At a parade in Casper last month, which was held while Ms. Cheney was preparing for a hearing in Washington, Ms. Hageman was regularly applauded by voters who said the incumbent official was lost.
“Her voting is not bad,” said Julie Hitt, a resident of Casper. “But so much of her focus is on January 6.”
“She’s so in bed with the Democrats, with Pelosi and with all those people,” Bruce Hitt, Mrs. Hitt’s husband, intervened.
Remarkably, none of the voters interviewed at the parade raised Ms. Cheney’s support for the gun control bill passed by the House just weeks earlier — the kind of defection that would have infuriated Republicans in Wyoming in an era that is dominated more by policy than by the persona of one man.
“Her vote on the gun bill barely got any publicity,” said Mike Sullivan, a former Democratic governor of Wyoming who plans to vote for Ms. Cheney in the primary. (Mrs. Cheney is urging independents and Democrats to re-register as Republicans, at least long enough to vote for her in the primaries.)
For Ms.
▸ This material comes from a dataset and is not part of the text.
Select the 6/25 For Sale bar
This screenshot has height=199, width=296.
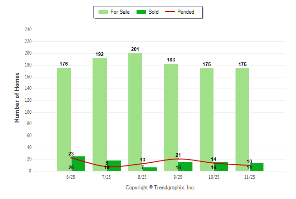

Cheney, any sense of bewilderment at this moment—a Cheney, Republican royalty, effectively being read out of the party—has faded in the year and a half since the Capitol attack.
While attending the funeral of former Wyoming Senator Mike Enzi last year, Ms. Cheney welcomed a visiting delegation of GOP senators. As she greeted them one by one, several people praised her bravery and told her to continue fighting Mr Trump, she recalls.
She didn’t miss the chance to remind them emphatically: they too could join her.
“There have been so many moments like that,” she said by the couch, a hint of fatigue in her voice.